For MySQL, you can get the first auto-incrementing integer created from your INSERT from the cursor. If you only inserted one row, congratulations, there’s your PK. If you inserted multiple rows, you could also get the number of rows inserted and add that to get the range, but there’s no guarantee that it wasn’t interleaved with other statements. Anything else you wrote, you should already have, because you wrote it.
For MariaDB, SQLite, and Postgres, you can just use the RETURNING clause and get back the entire row with your INSERT, or specific columns.
> please stop doing read-after-write
But that could be applied only in context of a single function. What if I save a resource and then mash F5 in the browser to see what was saved? I could hit a read replica that wasn't fast enough and the consistency promise breaks. I don't know how to solve it.

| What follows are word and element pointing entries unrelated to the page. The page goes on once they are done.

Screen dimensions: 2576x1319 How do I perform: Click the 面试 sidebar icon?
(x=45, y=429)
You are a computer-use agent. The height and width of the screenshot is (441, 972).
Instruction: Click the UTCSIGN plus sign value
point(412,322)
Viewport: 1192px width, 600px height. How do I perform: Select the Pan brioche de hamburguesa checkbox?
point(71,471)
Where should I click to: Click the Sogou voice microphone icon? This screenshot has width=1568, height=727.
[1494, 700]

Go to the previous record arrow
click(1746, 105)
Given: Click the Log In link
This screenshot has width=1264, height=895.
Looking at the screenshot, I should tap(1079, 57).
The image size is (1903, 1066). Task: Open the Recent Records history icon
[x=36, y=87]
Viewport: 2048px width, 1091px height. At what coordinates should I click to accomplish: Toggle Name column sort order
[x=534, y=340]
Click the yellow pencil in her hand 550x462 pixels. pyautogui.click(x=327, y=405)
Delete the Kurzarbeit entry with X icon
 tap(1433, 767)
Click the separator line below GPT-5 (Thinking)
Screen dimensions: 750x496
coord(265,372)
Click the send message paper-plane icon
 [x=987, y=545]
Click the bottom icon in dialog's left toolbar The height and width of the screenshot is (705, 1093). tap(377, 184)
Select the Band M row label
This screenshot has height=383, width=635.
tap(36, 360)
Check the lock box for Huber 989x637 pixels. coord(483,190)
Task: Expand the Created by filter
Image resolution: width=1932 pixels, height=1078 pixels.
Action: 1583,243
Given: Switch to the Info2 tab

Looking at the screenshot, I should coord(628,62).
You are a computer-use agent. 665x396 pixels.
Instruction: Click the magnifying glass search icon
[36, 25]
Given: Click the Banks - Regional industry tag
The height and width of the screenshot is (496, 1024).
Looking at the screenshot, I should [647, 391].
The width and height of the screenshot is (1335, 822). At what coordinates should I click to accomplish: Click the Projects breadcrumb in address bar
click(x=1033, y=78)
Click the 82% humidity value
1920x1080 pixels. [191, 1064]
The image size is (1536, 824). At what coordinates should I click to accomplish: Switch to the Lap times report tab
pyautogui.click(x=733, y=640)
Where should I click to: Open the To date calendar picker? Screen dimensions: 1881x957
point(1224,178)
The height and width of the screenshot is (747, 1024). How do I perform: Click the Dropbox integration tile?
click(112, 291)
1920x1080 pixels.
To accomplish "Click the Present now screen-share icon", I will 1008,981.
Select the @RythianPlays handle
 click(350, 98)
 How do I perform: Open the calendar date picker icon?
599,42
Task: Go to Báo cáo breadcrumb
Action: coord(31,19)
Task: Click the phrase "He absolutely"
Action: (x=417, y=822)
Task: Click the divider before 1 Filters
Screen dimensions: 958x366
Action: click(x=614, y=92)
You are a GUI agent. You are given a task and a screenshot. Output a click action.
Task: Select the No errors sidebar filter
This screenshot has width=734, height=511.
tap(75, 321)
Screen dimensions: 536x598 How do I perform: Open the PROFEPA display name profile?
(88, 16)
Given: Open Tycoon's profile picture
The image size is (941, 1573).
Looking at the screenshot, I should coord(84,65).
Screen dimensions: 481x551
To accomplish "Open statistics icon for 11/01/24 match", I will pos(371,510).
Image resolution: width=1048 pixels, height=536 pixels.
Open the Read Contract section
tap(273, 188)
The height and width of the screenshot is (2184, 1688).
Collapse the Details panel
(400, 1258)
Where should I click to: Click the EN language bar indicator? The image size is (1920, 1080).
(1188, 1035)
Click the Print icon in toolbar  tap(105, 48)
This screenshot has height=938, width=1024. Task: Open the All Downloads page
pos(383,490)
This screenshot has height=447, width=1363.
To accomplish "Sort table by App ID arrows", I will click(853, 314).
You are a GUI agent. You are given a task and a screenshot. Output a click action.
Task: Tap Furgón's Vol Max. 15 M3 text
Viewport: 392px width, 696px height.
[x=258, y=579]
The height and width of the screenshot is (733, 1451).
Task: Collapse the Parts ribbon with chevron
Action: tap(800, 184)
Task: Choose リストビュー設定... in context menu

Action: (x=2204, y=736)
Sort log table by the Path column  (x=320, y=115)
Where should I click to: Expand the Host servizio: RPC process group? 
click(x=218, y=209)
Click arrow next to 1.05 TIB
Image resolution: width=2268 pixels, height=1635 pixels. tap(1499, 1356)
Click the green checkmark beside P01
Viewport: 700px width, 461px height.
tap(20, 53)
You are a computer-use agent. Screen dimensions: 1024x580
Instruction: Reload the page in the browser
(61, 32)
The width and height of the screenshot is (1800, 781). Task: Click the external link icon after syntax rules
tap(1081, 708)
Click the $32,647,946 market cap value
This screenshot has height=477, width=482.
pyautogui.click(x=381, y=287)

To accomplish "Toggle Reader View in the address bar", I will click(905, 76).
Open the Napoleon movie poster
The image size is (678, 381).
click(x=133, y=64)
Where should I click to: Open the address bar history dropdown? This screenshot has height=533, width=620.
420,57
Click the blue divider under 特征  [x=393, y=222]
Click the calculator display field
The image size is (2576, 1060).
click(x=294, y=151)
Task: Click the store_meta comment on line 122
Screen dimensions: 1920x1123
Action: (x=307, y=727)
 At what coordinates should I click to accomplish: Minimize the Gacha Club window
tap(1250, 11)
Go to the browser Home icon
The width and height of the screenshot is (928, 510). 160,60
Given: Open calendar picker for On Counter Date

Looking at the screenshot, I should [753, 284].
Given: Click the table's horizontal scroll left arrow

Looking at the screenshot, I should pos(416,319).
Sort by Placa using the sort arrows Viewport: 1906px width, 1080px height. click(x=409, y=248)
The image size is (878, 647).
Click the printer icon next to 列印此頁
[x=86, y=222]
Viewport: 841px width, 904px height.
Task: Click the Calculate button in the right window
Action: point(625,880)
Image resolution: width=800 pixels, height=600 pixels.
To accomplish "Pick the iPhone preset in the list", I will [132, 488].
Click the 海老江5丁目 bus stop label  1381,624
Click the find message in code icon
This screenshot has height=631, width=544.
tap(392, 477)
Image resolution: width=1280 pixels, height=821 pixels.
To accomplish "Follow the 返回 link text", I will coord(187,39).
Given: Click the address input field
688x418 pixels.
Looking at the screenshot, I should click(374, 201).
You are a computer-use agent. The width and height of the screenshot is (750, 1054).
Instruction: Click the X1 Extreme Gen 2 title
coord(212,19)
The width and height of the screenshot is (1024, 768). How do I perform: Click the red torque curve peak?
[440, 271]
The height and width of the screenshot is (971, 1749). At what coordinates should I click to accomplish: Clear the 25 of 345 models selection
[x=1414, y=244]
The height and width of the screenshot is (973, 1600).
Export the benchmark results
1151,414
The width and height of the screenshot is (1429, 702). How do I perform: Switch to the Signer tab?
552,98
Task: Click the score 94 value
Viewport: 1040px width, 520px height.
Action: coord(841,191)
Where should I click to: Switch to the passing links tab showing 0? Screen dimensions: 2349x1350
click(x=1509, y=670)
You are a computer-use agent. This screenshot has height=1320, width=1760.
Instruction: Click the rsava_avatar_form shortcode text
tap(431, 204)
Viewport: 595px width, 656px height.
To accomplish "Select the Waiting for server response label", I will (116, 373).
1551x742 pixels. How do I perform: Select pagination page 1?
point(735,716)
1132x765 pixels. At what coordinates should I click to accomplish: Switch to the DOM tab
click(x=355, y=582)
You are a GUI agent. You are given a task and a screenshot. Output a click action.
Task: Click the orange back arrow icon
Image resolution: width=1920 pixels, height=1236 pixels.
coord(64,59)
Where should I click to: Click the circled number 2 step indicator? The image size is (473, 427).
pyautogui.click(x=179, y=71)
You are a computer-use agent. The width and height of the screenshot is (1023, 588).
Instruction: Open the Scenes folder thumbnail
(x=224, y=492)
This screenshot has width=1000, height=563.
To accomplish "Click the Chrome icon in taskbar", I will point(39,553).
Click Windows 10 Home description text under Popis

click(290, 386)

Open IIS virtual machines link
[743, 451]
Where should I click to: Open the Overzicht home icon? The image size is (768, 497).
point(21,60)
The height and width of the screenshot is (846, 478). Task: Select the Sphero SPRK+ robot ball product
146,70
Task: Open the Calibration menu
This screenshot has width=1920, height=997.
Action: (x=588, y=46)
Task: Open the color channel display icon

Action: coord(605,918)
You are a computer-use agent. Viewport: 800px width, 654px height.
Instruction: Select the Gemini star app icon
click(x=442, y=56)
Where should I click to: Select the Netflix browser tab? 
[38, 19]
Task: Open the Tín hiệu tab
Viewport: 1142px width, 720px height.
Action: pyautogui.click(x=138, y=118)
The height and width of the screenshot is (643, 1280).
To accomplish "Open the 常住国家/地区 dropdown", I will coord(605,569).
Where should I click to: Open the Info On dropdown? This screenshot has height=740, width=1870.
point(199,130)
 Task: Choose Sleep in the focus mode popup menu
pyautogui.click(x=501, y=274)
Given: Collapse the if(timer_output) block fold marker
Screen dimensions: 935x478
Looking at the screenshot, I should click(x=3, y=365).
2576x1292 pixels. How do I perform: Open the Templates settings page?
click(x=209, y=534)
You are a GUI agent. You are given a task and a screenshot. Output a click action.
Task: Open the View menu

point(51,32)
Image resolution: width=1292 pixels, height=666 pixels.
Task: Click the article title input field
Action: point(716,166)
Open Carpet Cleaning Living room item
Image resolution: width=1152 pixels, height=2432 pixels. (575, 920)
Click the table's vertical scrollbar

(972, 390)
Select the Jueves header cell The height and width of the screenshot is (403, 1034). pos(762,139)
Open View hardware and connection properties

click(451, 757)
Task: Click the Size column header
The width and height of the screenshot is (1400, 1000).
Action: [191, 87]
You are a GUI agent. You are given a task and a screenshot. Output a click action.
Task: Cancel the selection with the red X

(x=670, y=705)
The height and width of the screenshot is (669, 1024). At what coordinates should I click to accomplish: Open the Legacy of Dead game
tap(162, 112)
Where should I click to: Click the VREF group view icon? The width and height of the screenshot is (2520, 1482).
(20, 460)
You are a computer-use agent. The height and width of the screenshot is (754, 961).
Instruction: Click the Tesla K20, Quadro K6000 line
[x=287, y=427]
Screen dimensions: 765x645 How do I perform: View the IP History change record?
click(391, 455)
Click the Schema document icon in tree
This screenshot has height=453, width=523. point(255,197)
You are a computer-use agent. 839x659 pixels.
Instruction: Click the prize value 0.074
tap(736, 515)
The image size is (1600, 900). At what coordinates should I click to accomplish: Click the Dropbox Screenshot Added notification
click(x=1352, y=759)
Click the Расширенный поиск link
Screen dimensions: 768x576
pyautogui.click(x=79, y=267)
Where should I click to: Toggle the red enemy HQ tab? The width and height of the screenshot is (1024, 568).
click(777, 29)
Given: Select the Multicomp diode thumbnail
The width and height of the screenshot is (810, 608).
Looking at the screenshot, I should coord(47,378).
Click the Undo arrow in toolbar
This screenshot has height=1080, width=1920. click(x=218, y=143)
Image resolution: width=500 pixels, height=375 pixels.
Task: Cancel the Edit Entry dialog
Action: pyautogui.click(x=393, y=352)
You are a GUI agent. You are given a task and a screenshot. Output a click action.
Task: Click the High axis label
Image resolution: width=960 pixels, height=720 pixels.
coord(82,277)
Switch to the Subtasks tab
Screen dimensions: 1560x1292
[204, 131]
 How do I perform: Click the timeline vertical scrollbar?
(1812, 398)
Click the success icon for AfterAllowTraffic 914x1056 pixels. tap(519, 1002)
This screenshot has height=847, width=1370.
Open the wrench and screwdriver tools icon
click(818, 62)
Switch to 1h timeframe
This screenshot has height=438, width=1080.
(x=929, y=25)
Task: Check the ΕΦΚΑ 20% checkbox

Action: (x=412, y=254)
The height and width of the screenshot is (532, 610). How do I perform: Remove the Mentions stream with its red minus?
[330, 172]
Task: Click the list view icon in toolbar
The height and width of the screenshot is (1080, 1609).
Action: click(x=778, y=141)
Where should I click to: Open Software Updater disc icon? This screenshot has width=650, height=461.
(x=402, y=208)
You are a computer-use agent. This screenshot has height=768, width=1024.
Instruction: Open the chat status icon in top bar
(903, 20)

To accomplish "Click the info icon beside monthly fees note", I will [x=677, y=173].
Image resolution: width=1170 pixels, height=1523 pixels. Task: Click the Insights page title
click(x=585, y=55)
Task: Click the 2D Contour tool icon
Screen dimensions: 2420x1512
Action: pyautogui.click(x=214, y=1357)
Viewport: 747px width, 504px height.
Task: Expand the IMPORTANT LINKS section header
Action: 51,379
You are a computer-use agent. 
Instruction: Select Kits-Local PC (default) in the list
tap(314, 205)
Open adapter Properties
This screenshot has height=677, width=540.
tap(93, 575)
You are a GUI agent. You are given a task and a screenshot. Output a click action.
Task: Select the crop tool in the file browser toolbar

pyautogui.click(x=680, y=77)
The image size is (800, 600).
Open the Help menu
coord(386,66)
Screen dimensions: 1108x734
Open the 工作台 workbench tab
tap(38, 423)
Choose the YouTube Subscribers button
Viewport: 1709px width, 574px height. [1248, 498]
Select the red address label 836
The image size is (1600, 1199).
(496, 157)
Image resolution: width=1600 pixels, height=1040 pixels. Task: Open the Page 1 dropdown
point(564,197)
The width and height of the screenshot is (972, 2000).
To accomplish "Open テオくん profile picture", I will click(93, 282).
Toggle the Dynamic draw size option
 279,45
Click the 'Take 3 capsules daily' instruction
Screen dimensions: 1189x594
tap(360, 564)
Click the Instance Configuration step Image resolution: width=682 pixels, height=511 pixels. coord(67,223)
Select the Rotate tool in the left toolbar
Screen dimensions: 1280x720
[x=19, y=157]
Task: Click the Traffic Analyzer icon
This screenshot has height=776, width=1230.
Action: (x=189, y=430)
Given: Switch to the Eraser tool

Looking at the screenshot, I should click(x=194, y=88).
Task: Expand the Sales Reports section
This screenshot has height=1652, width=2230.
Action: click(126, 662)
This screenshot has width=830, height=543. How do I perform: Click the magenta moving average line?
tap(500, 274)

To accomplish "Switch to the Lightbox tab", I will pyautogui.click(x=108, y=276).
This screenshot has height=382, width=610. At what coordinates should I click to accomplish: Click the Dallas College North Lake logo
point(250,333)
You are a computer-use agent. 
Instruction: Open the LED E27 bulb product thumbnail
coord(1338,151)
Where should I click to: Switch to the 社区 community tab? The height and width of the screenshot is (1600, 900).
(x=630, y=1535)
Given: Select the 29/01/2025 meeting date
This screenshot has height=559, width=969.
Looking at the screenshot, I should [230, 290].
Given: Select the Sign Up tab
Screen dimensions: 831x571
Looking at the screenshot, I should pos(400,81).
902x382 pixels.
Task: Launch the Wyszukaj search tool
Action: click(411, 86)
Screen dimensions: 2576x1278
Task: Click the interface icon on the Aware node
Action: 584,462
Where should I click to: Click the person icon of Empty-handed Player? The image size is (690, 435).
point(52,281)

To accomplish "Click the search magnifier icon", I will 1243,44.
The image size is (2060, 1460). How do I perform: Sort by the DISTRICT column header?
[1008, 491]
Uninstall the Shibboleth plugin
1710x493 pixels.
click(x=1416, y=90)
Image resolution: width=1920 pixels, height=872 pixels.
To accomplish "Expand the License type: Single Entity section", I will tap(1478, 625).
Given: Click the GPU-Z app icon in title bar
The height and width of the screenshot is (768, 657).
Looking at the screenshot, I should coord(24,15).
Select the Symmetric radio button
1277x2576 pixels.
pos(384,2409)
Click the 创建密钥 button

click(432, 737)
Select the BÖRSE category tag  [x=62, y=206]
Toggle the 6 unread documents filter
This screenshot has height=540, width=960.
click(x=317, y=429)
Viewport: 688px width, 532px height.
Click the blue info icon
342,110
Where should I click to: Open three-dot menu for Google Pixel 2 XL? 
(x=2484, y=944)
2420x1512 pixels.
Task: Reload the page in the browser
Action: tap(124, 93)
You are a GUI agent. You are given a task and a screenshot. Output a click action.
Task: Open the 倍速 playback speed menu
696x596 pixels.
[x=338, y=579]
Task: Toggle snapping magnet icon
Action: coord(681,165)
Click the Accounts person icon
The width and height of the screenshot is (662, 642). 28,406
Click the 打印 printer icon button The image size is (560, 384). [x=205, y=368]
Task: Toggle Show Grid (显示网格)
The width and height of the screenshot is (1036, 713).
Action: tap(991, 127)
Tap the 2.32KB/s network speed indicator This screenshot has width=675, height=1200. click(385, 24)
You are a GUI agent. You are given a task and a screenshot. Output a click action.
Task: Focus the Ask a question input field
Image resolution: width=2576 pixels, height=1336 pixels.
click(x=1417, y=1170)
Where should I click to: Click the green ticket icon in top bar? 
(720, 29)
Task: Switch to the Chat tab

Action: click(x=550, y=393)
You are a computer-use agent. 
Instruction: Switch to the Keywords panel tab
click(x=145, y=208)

Local storage, sticky sessions, consistent hashing cache
I think the point is that read-after-write is exactly the desired property here.
Assuming that the stickied datastore hasn't experienced an "issue"
So why isn't the section that needs consistency enclosed in a transaction, with all operations between BEGIN TRANSACTION and COMMIT TRANSACTION? That's the standard way to get strong consistency in SQL. It's fully supported in MySQL, at least for InnoDB. You have to talk to the master, not a read slave, when updating, but that's normal.